In the middle of the box it is possible to see a line that represents the median, a.k.a. 50 quartile of our distribution. These three lines gives us information about the distribution of numbers and also tell us if these distributions could be considered symmetric or skimmed.
There are two whiskers, a line towards the top, and another one towards the bottom. These lines extends until the point 1.5 times away of each edge of the box.
Dots that are far away are called outliers, the
famous points out of a curve, those that does not appear very often in
our data set.
The response is the length of odontoblasts (cells responsible for tooth growth) in 60 guinea pigs.

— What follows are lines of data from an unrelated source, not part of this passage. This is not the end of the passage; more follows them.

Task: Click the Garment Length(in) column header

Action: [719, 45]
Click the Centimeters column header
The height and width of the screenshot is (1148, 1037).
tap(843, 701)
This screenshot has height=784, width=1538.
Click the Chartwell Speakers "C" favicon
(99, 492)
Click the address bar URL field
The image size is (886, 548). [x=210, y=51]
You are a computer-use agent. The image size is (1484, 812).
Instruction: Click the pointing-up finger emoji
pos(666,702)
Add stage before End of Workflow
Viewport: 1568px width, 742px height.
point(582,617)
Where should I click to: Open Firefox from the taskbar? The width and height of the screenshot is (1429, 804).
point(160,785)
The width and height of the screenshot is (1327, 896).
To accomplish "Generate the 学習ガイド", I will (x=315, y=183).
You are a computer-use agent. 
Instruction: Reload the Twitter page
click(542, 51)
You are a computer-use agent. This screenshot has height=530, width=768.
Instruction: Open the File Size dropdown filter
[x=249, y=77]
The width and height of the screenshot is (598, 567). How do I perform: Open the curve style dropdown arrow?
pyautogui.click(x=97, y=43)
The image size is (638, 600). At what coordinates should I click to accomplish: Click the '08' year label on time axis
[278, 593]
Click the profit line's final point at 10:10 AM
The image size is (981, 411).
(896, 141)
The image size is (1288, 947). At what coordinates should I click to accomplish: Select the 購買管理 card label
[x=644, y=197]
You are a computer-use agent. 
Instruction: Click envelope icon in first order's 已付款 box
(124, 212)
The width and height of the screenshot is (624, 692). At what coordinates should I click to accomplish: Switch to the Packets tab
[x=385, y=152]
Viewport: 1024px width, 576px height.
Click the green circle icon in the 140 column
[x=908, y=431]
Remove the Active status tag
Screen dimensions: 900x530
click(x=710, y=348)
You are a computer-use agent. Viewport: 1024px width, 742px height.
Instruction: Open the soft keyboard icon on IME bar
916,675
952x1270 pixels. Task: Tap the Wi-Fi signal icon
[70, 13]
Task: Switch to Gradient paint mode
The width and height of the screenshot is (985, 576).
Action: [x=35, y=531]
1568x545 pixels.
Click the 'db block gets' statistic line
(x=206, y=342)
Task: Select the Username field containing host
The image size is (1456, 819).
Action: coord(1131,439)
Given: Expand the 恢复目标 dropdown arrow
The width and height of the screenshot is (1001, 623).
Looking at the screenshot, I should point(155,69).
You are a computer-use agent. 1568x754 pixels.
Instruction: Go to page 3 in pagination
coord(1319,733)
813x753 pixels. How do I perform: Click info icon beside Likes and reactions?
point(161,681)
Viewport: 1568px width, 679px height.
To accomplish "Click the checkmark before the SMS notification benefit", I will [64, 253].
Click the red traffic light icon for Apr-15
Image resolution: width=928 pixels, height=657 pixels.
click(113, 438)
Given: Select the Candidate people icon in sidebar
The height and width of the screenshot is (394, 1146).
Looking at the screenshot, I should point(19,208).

Each animal received one of three dose levels of vitamin C (0.5, 1, and 2 mg/day) by one of two delivery methods, orange juice or ascorbic acid (a form of vitamin C and coded as VC).
we should have two categorical variables then: supp and
dose
Although you may notice that the variable dose it is not
yet considered a categorical by R.
str(ToothGrowth$dose)
num [1:60] 0.5 0.5 0.5 0.5 0.5 0.5 0.5 0.5 0.5 0.5 ...
Let’s transform this variable from numeric into
factors to plot a box plot with even more information on
it:
ToothGrowth$dose <- as.factor(ToothGrowth$dose)
Now we can call the geom_boxplot() function using both
variables:

ToothGrowth %>%
ggplot(aes(x = dose, y = len, fill = supp)) +
geom_boxplot() +
labs(
title = "The effect of vitamin C in tooth growth of Guinea pigs", #plot title
subtitle = "by: Guilherme Bastos Gomes", #subtitle
caption = "Source: ToothGrowth data set", #description
x = "Supplement",
y = "Length"
) +
theme_classic()
This graph is even more interesting, we can even compare 3 variables at the same time.
Let’s do a Boxplot with a Dotplot within it, also known as a graph of points that represents where data is accumulated in our data set:

Easier to pick up, right?
Now we can visualise how an aplication of dose of each supplements has something to do in the measure of cell length.
Another pretty interesting graph to show this information are the Violin Plots

The code:
ToothGrowth %>%
ggplot(aes(x = dose, y = len)) +
geom_violin(trim = FALSE) +
labs(
title = "The effect of vitamin C in tooth growth of Guinea pigs", #plot title
subtitle = "by: Guilherme Bastos Gomes", #subtitle
caption = "Source: ToothGrowth data set", #description
x = "Supplement",
y = "Length"
) +
theme_classic()
The most interesting part of the Violin plot is that it also shows us the probability of kernel density of all the values from our data, a concept to explore in future analyses.
Generally Violin Plots includes a mark with the median information, and also a box that indicates the IQR, just like box plots do.
To build a Violin Plot, instead of geom_boxplot() we use
the geom_violin() function.
This time, let’s mark the mean of our data in our
geom_violin:
ToothGrowth %>%
ggplot(aes(x = dose, y = len)) +
geom_violin(trim = FALSE) +
stat_summary(fun=mean, geom="point", size=2, color="FireBrick") +
labs(
title = "The effect of vitamin C in tooth growth of Guinea pigs", #plot title
subtitle = "by: Guilherme Bastos Gomes", #subtitle
caption = "Source: ToothGrowth data set", #description
x = "Supplement",
y = "Length"
) +
theme_classic()

And using the median:
ToothGrowth %>%
ggplot(aes(x = dose, y = len)) +
geom_violin(trim = FALSE) +
stat_summary(fun=median, geom="point", size=2, color="FireBrick") +
labs(
title = "The effect of vitamin C in tooth growth of Guinea pigs", #plot title
subtitle = "by: Guilherme Bastos Gomes", #subtitle
caption = "Source: ToothGrowth data set", #description
x = "Supplement",
y = "Length"
) +
theme_classic()


To wrap up, let’s add some colours, using the ggthemes
package:

ToothGrowth %>%
ggplot(aes(x = dose, y = len, fill = dose)) +
geom_violin(trim = FALSE) +
stat_summary(fun=median, geom="point", size=2, color="MidnightBlue") +
geom_boxplot(width=0.1) +
theme_wsj()
I hope you can use the power of this kind of visualisation in your own analysis, to comprehend the distribution of your data!
What would explain the great concentration of data in each part of the graph? Let’s explore even more of these ideas in future posts!